Da la impresión de que el centro de su existencia les resulta desconocido, como un lugar al que se tiene miedo, y entonces huyen de las preguntas fundamentales mientras van dejando pasar el tiempo en el ciclo asfixiante de producir, consumir y entretenerse.
Para no escuchar las voces profundas–el llamado mismo de la eternidad, que se acerca inexorablemente–han poblado de ruidos su día y su noche, de principio a fin. Si alguna cuestión ardua golpea su conciencia, como queriendo despertarla, entonces se vuelven instintivamente a los murmullos de la masa, y pronto encuentran una semejanza de tranquilidad en las cobijas de la opinión del momento.
Por ese camino se llama “verdad” a la noticia que más suene; es “bello” lo que más se vende en el centro comercial de moda; es “bueno” lo que todos hacen; es “feliz” el que sale con mayor frecuencia en los medios; lo “normal” lo define la estadística y ser “agradable” significa estar bien domesticado.
¡Tantos hombres y mujeres, celosamente moldeados por estas definiciones, siempre mudables y desechables, se consideran relevados de pensar, de preguntar, de disentir, de oponerse! ¿Y para qué oponerse, al fin y al cabo, si nada que uno diga o haga podrá importar? Por ello esta gente, vestida de una sonrisa a medias, que igual significa resignación que alegría fugaz, huyen del día hundiéndose en los torbellinos de la noche. La vida, según este esquema, es aguantar, jugar bien las cartas, reírse del absurdo, colgar sobre el vacío, y tener solo admiración por aquellos que un día cortan el hilo y se lanzan a la nada.
Como en el mito de Platón, hay, sin embargo, algunos que han visto más que sombras en movimiento.
Yo admiro a todo aquel que sabe hacer una pausa, tomar una distancia, buscar la fórmula de aquella pregunta que puede abrir un mundo.
Yo admiro a los que saben sustraerse del torbellino y dejar en paz la tarjeta de crédito. Mi respeto va para aquellos que pueden entrar a una habitación y respetar su silencio antes de rasgarlo con mil palabras, ruidos, música y publicidad. Aplauso merecen los héroes de la honradez al pensar y la prudencia al hablar.
Bienaventurados los que toman un tiempo para dejar que sus lágrimas lamenten al niño abortado, al inmigrante rechazado, a la mujer violentada, al obrero explotado, al inocente burlado, al joven a quien se le han robado las mejores esperanzas hasta convertirlo en un burdo consumidor.
Bienaventurados los que cierran la puerta de su habitación y oran al Padre, que ve en lo escondido.
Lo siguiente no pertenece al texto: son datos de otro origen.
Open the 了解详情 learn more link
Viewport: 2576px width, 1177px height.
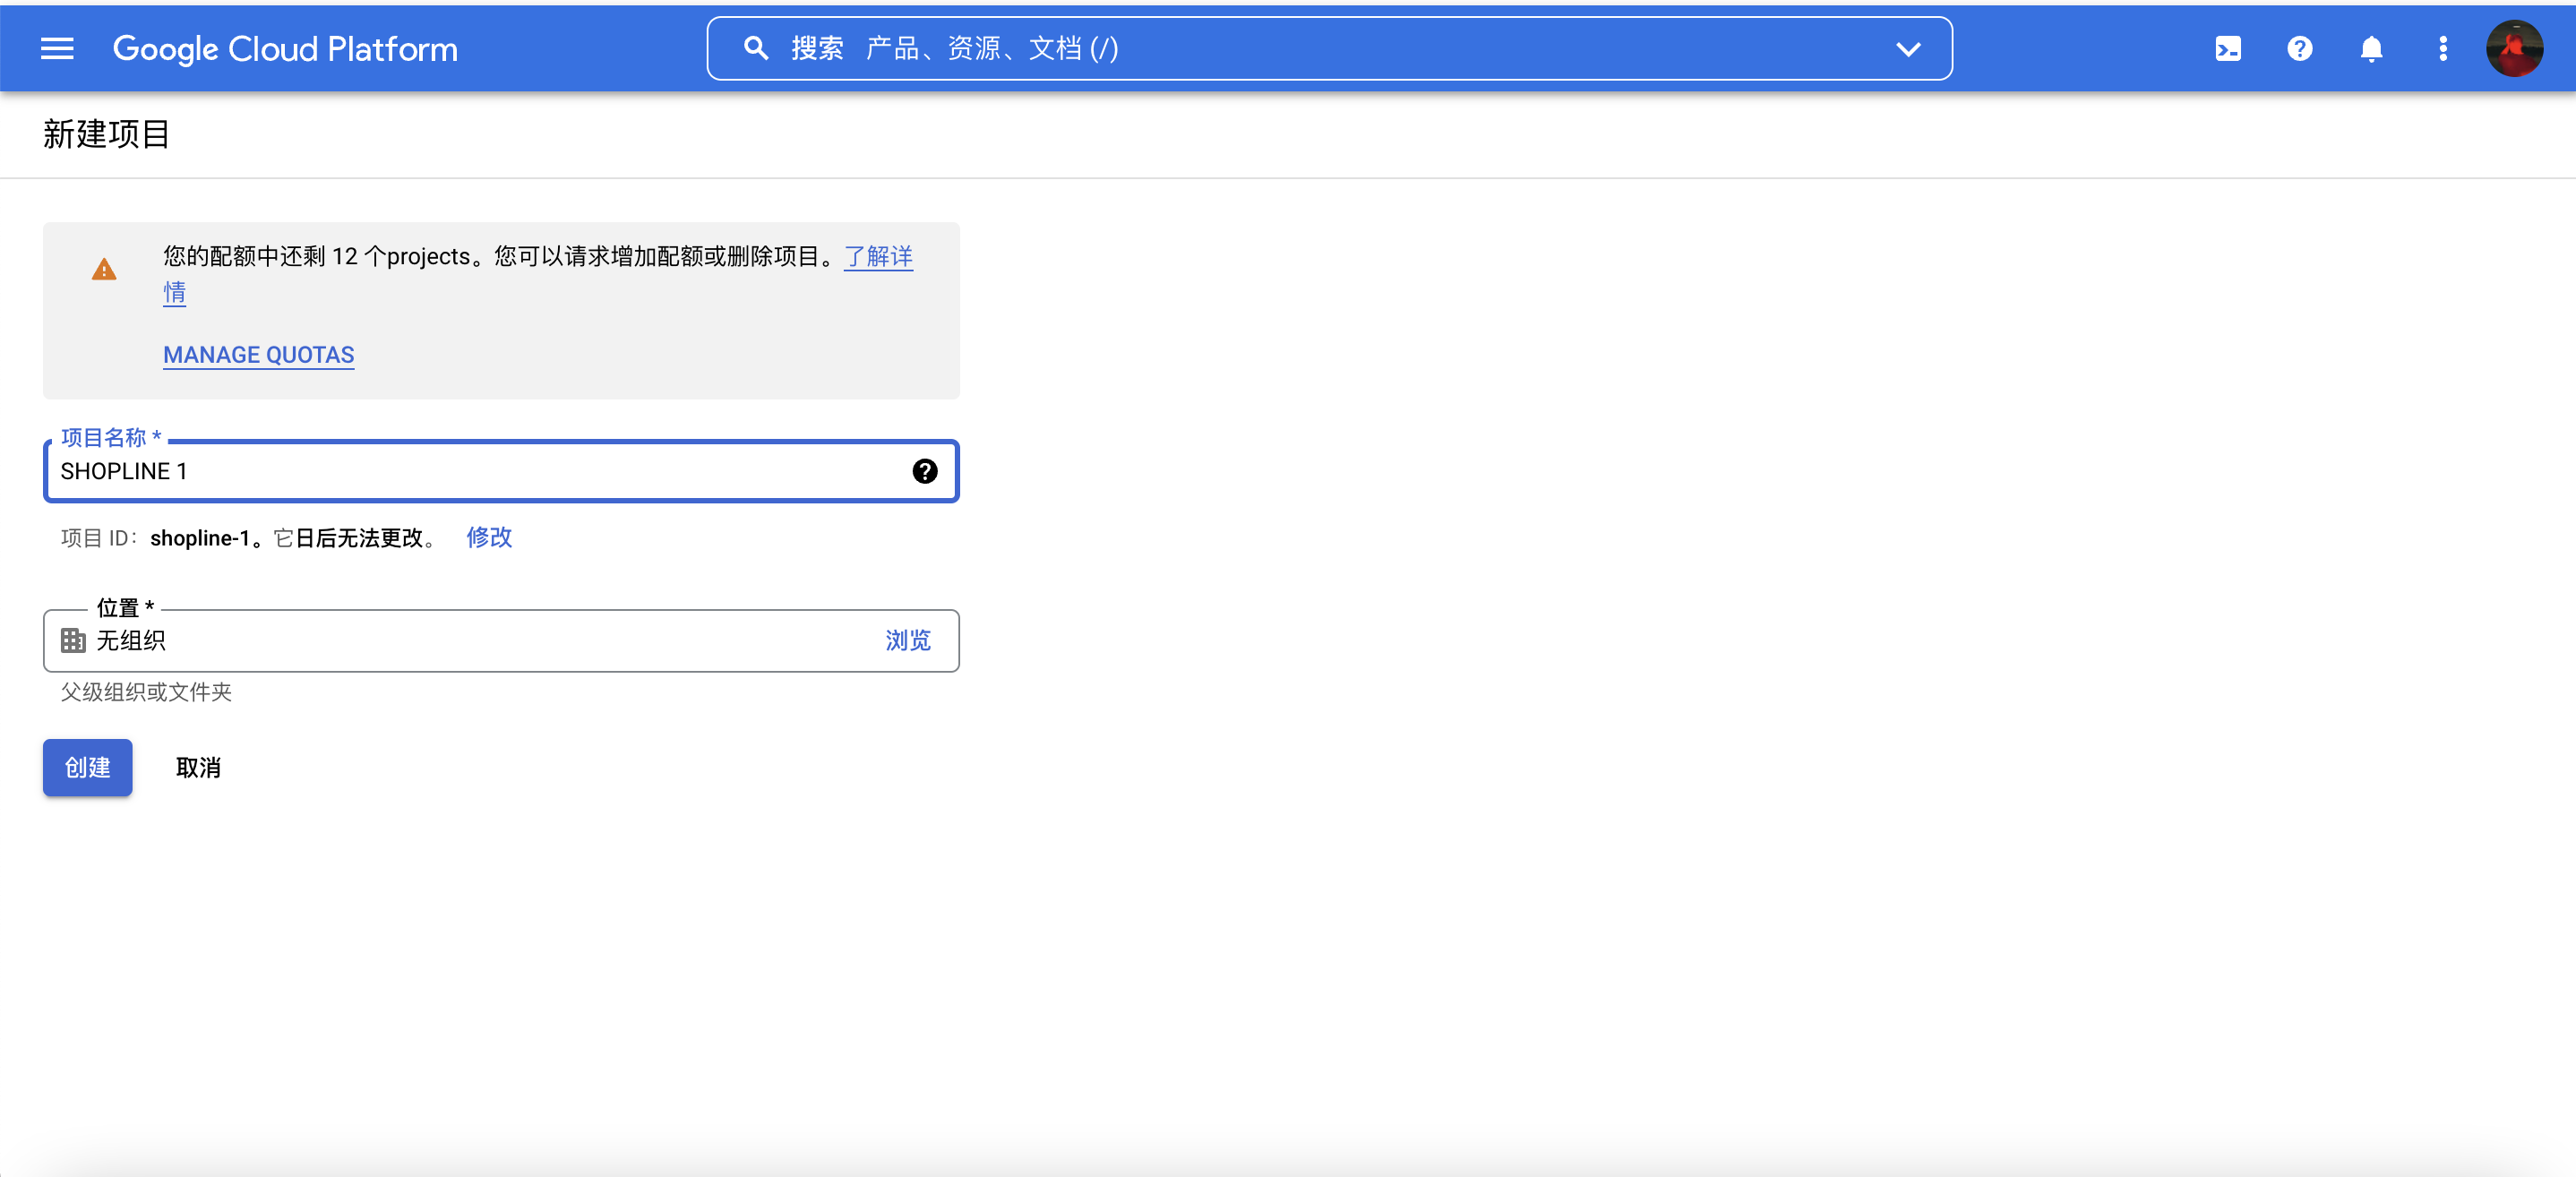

Bienaventurados los que van recuperando la capacidad de oír la voz de su conciencia y en ella se abren a la voz del Dios Altísimo.
Bienaventurados los que encuentran en sus propias fragilidades el alfabeto básico de la ternura que todo ser humano un día necesita.
Bienaventurados, mil veces, si en ese camino un día descubren que no están, que nunca estuvieron solos, porque Cristo Jesús caminó siempre a su lado.